Please retype the rows from the very first line through the line that contains "Action: click(102, 192)", with both ends included, and leave the pictures out of your answer.
▶
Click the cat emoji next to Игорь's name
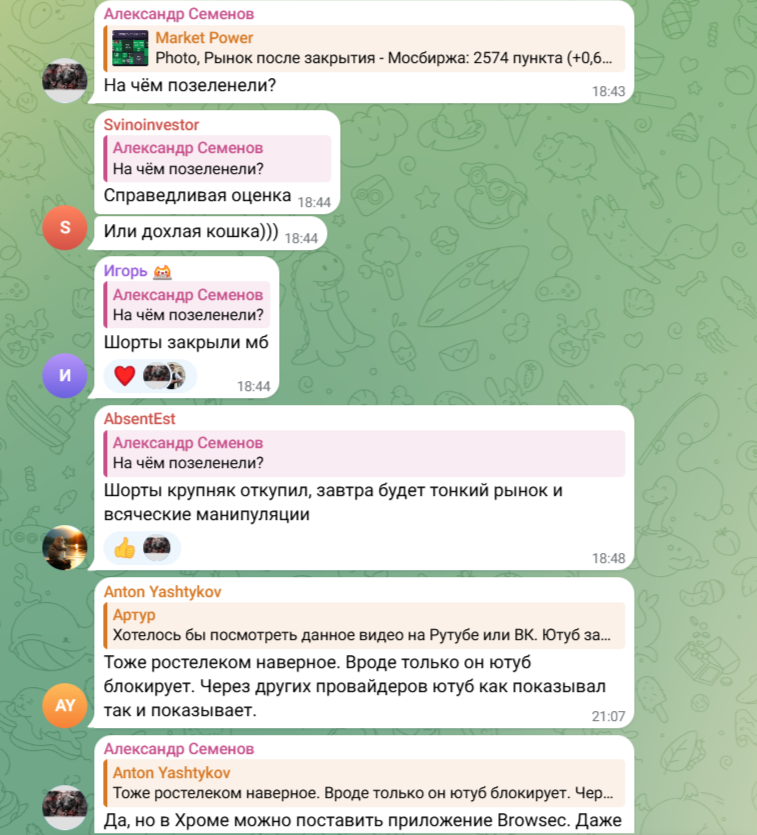 162,272
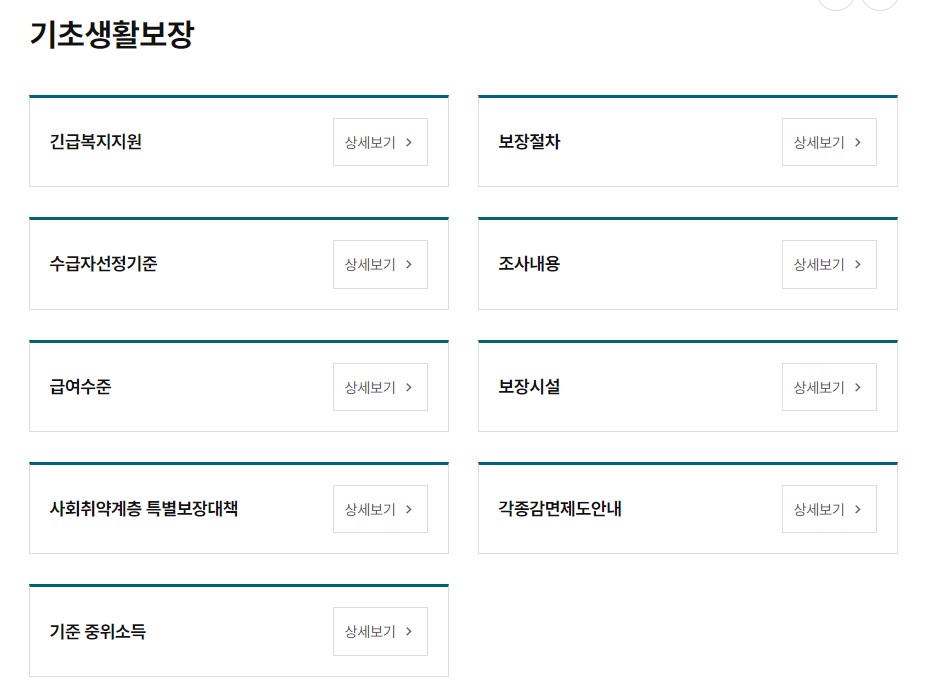The height and width of the screenshot is (685, 930).
Task: Open 상세보기 for 기준 중위소득
Action: (380, 631)
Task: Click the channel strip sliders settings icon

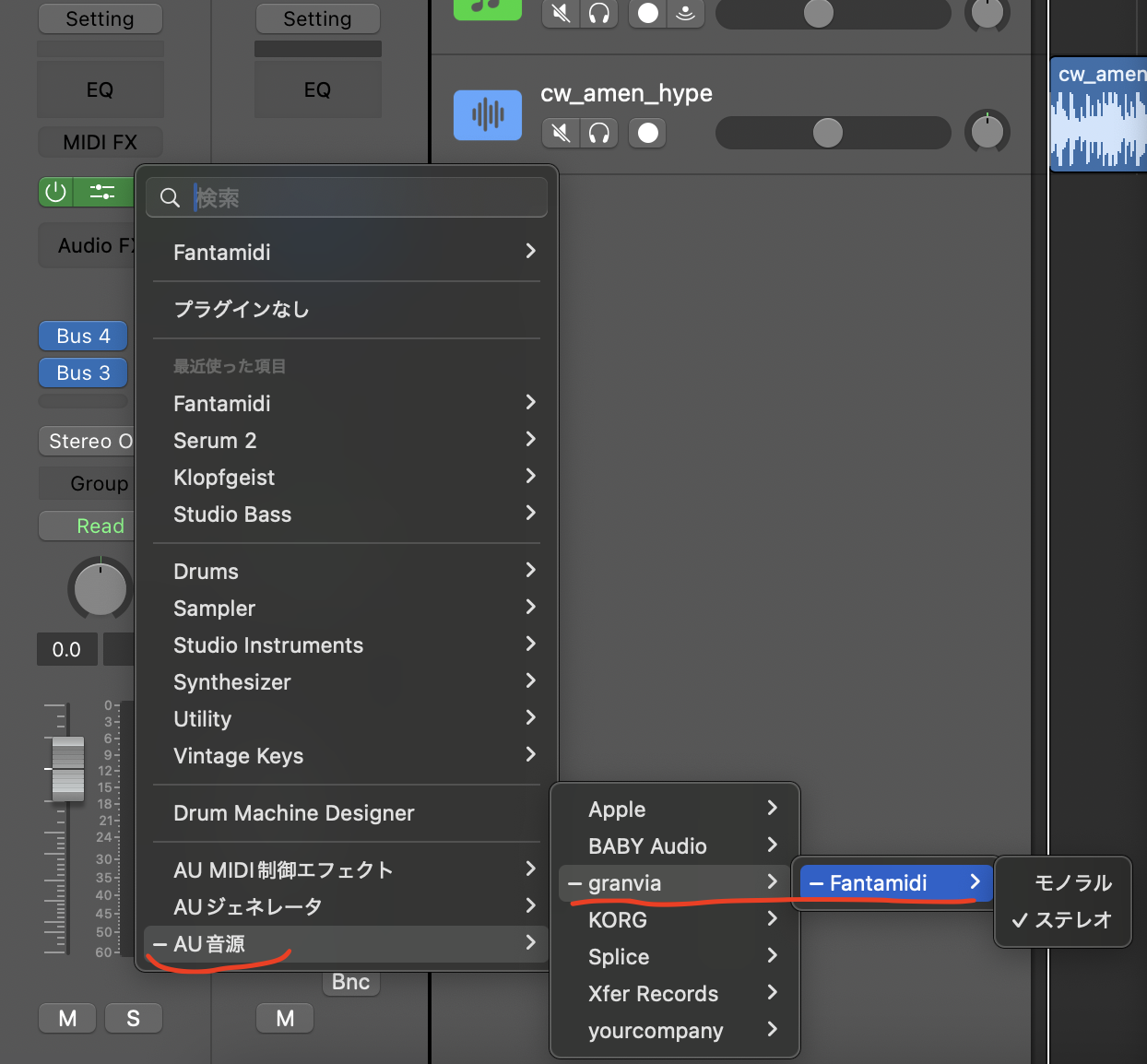Action: click(102, 192)
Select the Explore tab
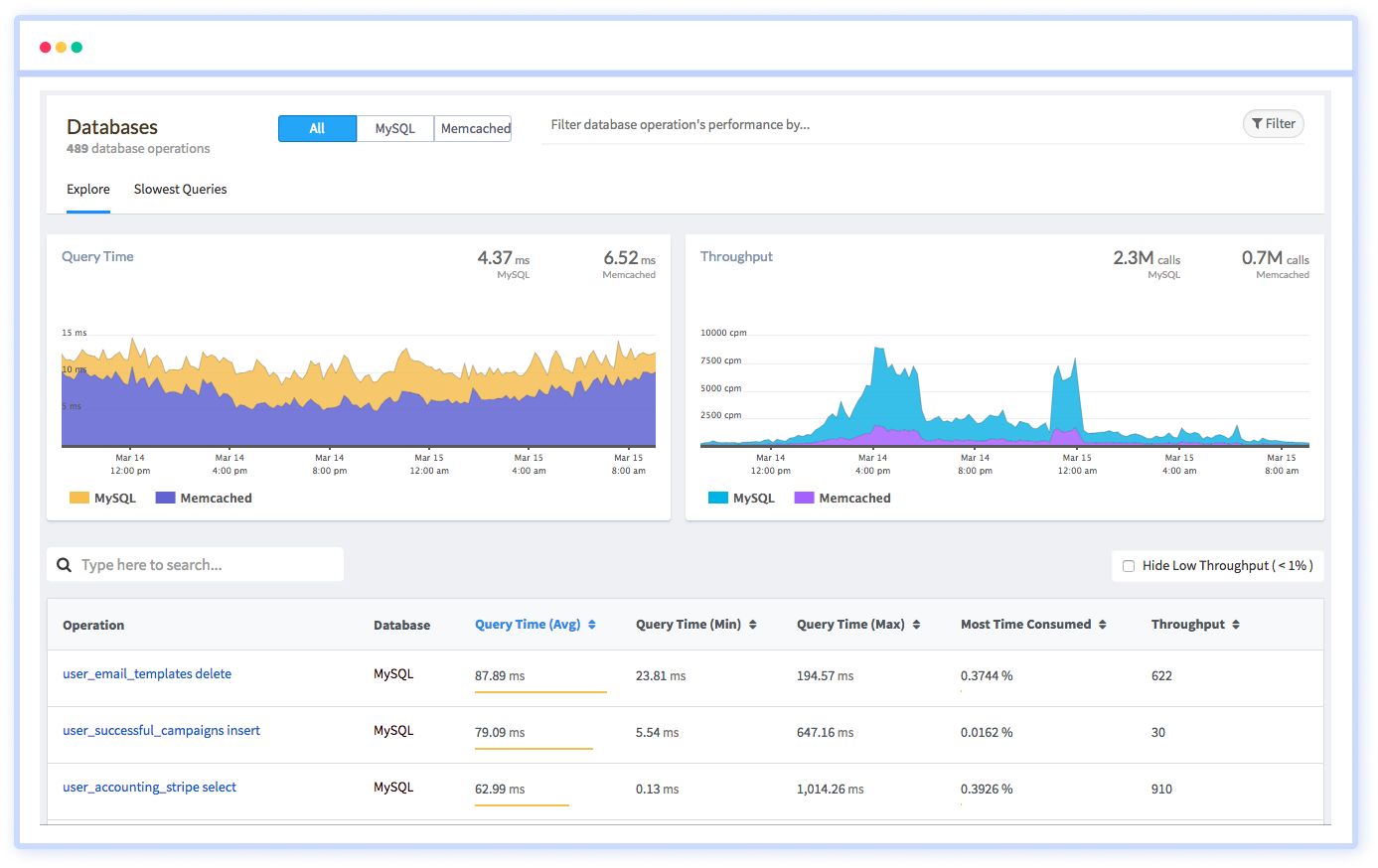Viewport: 1378px width, 868px height. click(x=87, y=189)
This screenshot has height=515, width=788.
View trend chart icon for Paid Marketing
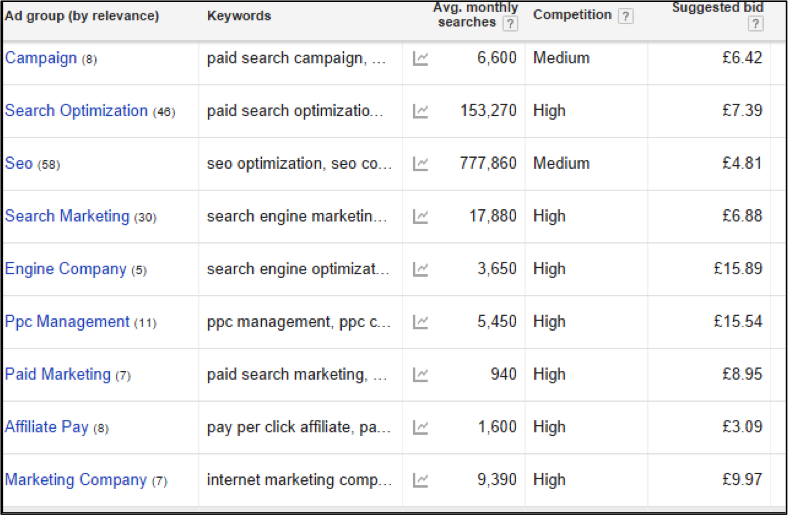[x=420, y=375]
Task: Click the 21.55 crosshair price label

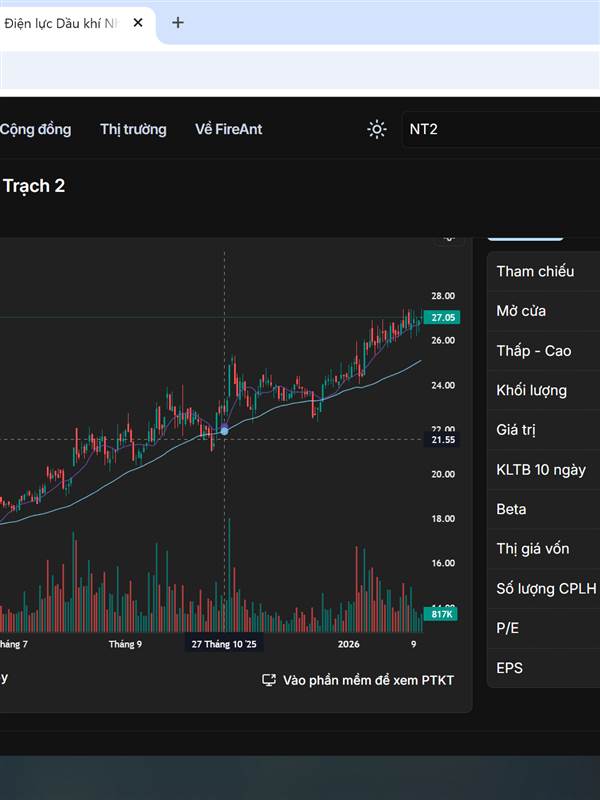Action: tap(442, 440)
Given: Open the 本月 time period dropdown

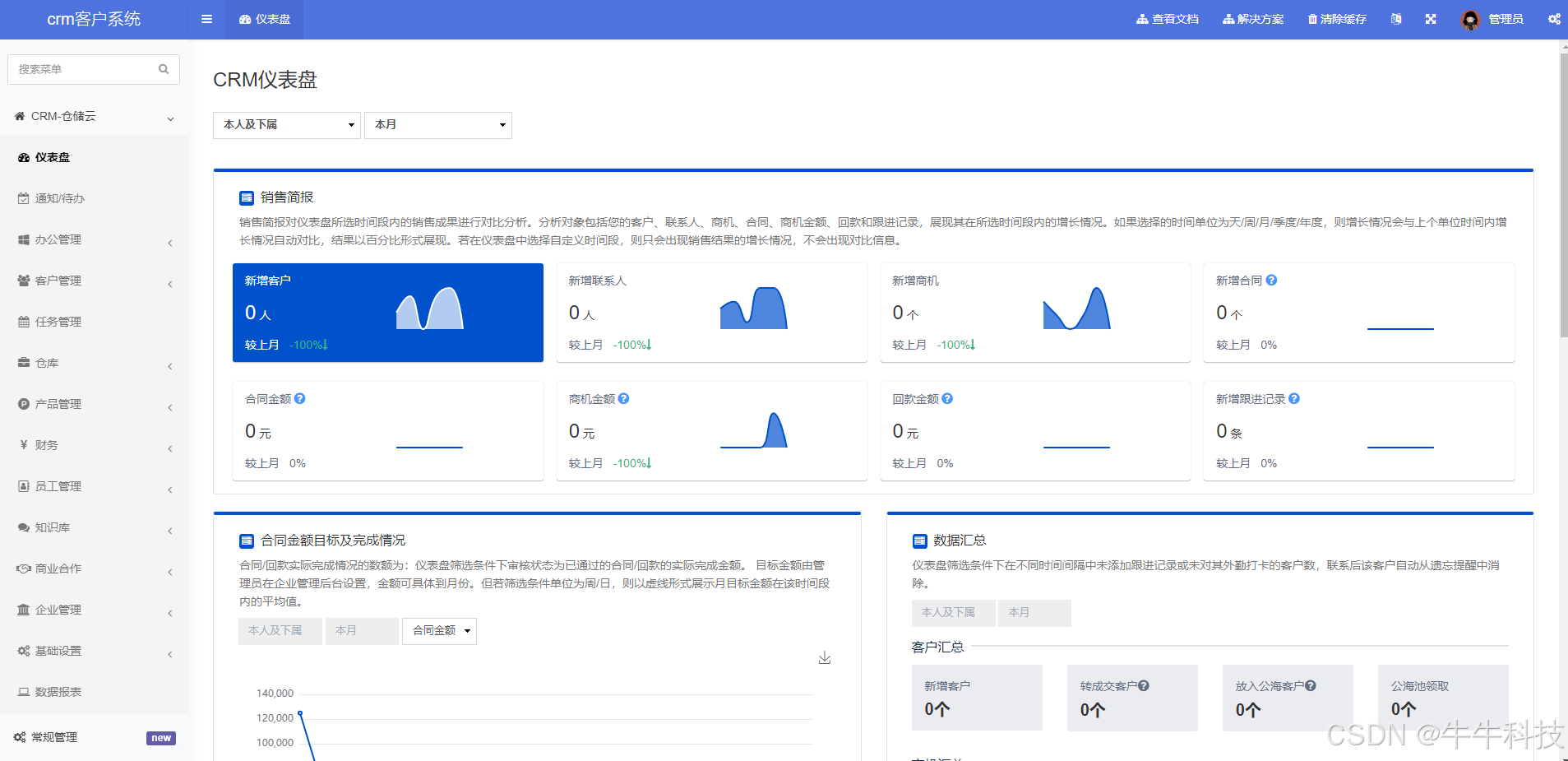Looking at the screenshot, I should (x=437, y=124).
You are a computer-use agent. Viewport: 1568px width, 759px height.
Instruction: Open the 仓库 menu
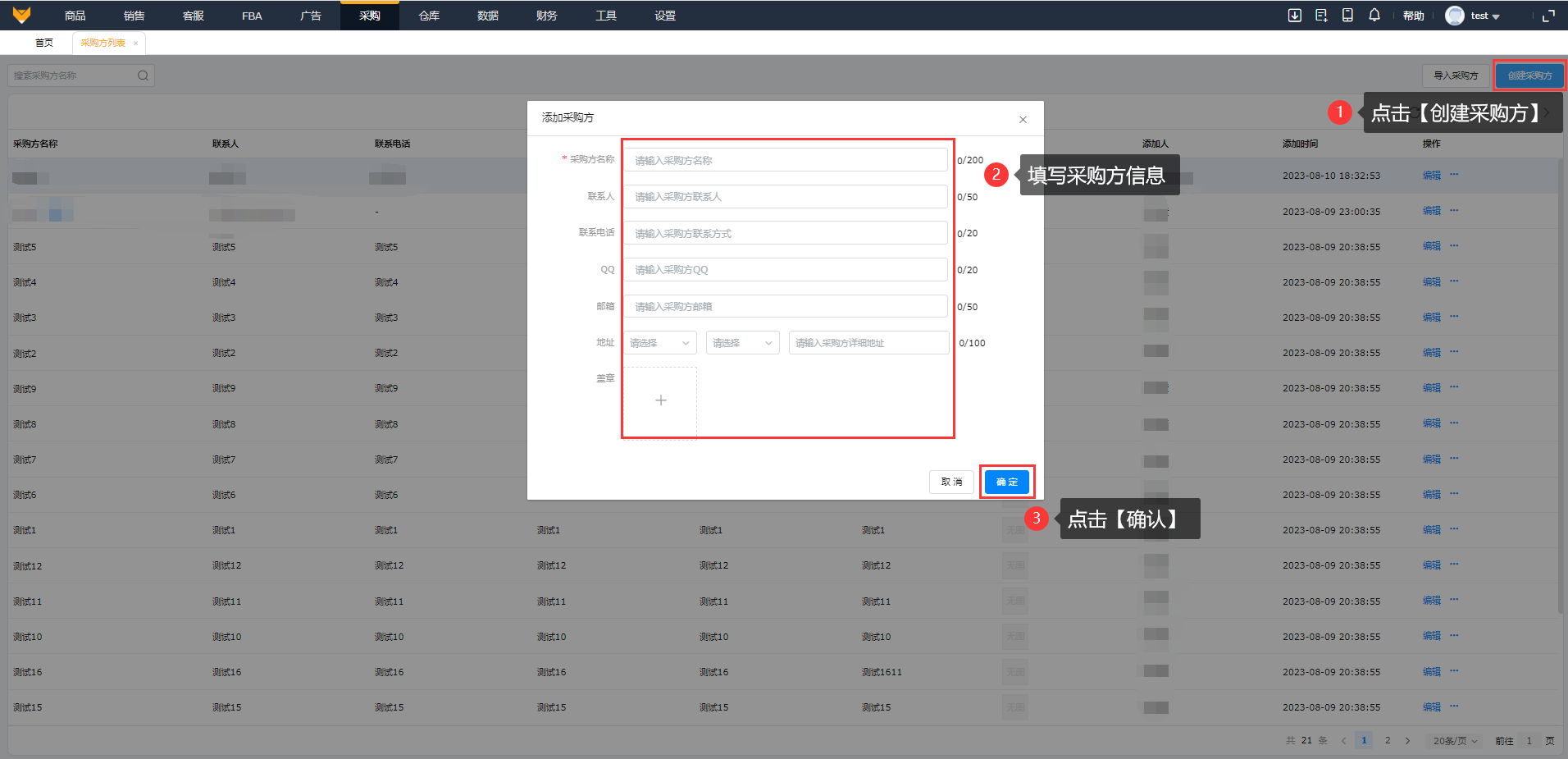click(429, 16)

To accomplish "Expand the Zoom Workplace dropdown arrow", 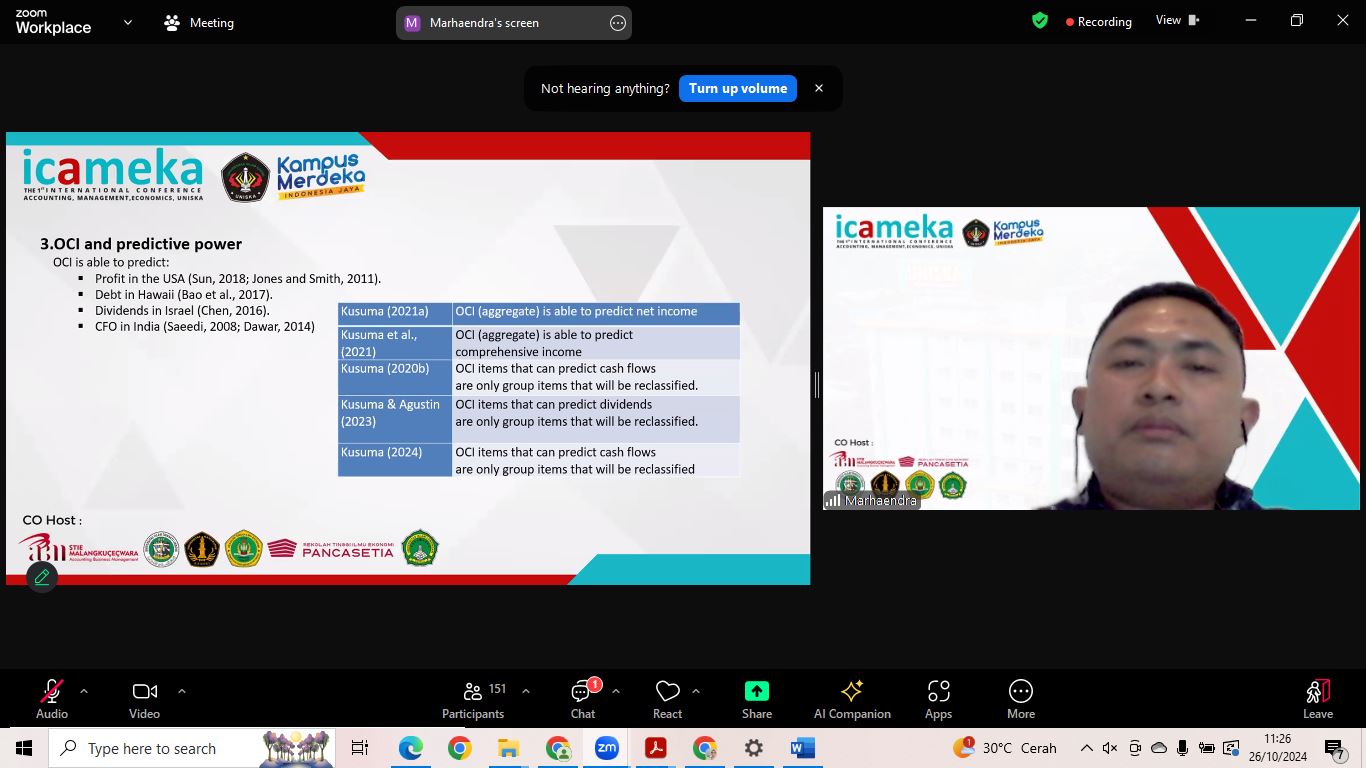I will [x=128, y=22].
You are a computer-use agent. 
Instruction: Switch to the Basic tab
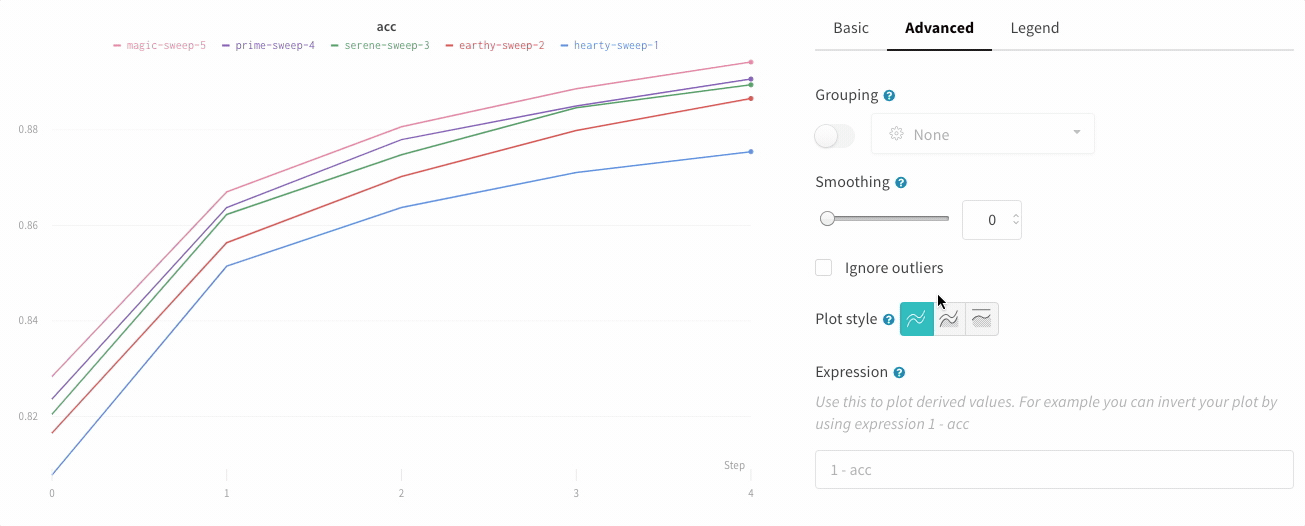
◀
Task answer —
Click the cat emoji next to Игорь's name
 162,272
The height and width of the screenshot is (685, 930).
Task: Open 상세보기 for 기준 중위소득
Action: (380, 631)
Task: Click the channel strip sliders settings icon

Action: click(102, 192)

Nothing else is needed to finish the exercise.